Голос его звучал намеренно странно.
— Я слышал, что против Загряцкого серьезных улик не оказалось, — сказал опять не сразу Браун. — Ведь дело направлено к доследованию.
— Да… Кажется, теперь следствие предполагает, что убийство имеет характер политический.
— Неужели?.. Значит, это по вашей части?
— Прежде действительно было по моей части, но тогда следствие еще думало иначе… Символическое, дело, правда.
— Отчего символическое?
— Разве вы не чувствуете? Объяснить трудно.
— Не чувствую… Вам бы, однако, следовало найти и схватить преступника.
— Да вы все забываете, Александр Михайлович, что я теперь в отставке. Притом, скажу правду, это меня теперь меньше всего интересует.
— Почему?
— Почему? Потому что в ближайшее время в России хлынет настоящее море самых ужасных преступлений, из которых почти все, конечно, останутся совершенно безнаказанными.
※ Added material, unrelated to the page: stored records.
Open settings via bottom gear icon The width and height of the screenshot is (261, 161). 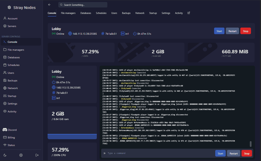[x=21, y=155]

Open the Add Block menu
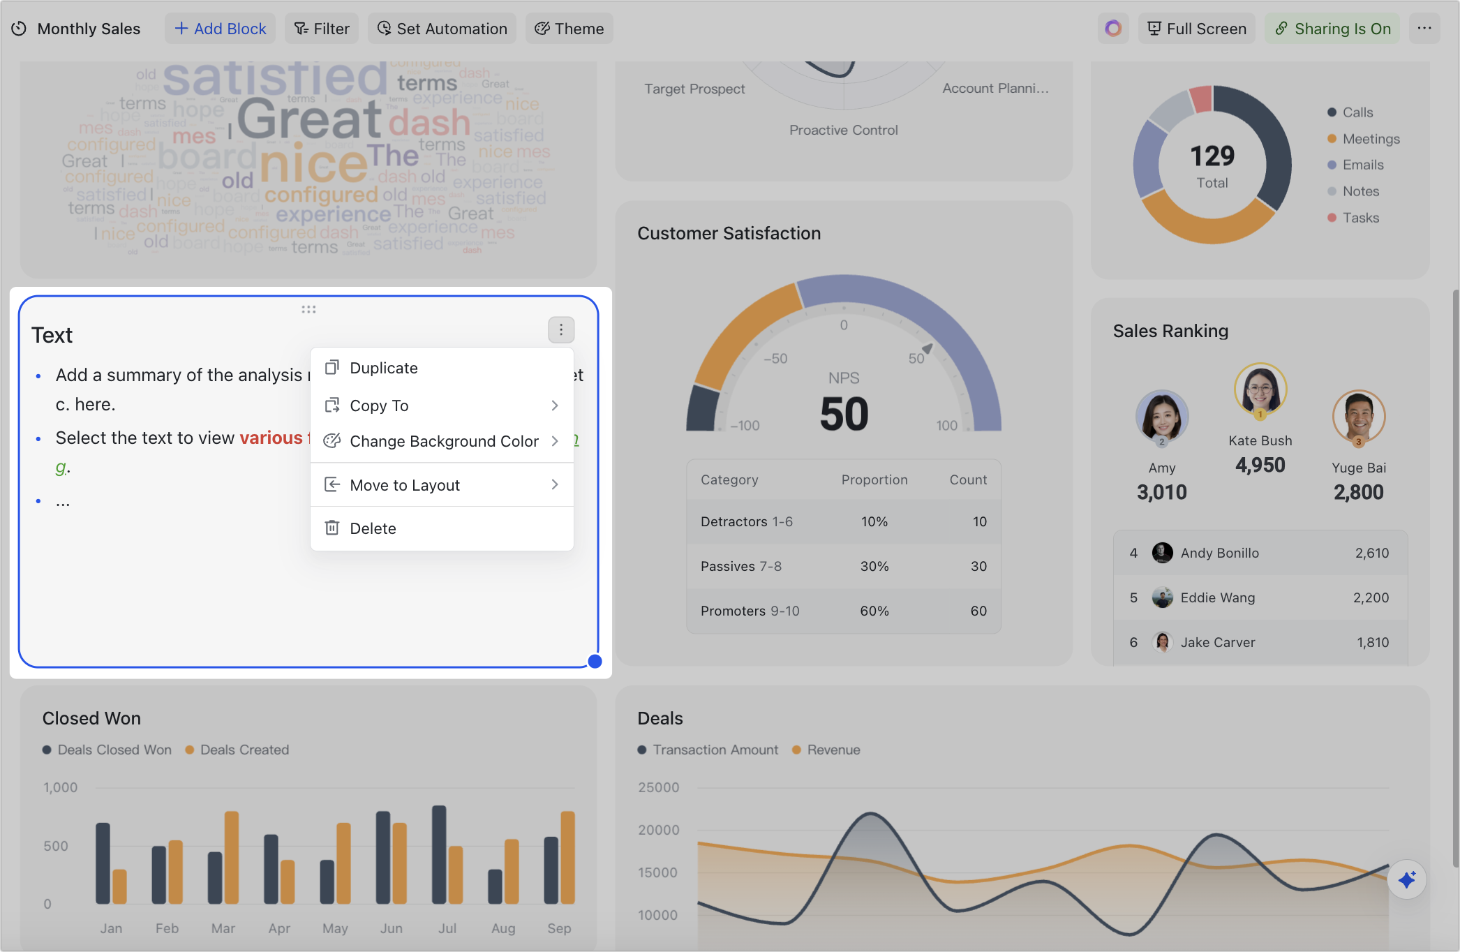[x=220, y=28]
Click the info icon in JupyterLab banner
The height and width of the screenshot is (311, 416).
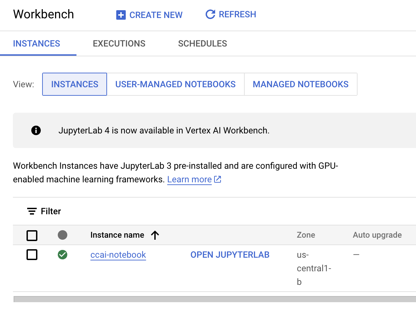(x=36, y=130)
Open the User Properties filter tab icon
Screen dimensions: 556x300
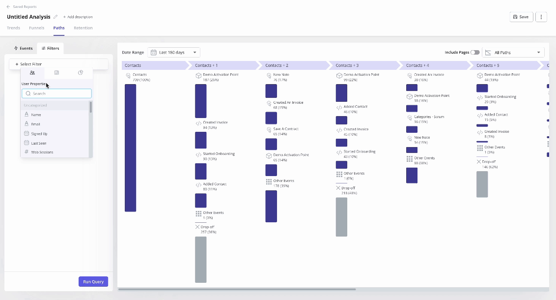(32, 72)
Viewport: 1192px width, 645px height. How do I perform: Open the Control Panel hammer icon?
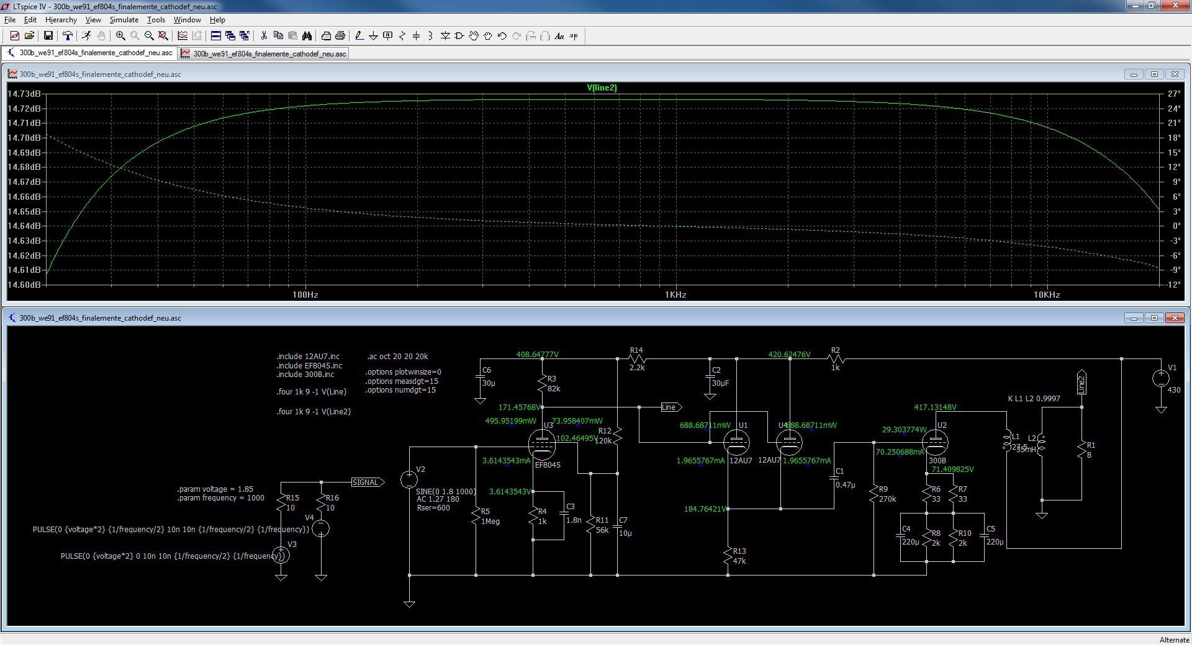click(x=68, y=36)
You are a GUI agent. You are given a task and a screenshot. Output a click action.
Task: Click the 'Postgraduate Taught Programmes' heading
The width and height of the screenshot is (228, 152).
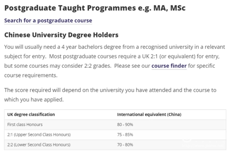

Странное было бы у меня чувство справедливости, если б я уж так горячо стремился схватить и покарать одного преступника из миллиона. Нет, у меня теперь к этому делу чисто теоретический интерес. Вернее, даже не теоретический, а как бы сказать?.. Да вот, бывает, прочтешь какую-нибудь шараду. Вам, по существу, глубоко безразличны и первый слог, и второй слог, и целое, а попадется вам такая шарада, можно сна лишиться. Эта же шарада, вдобавок, повторяю, символическая.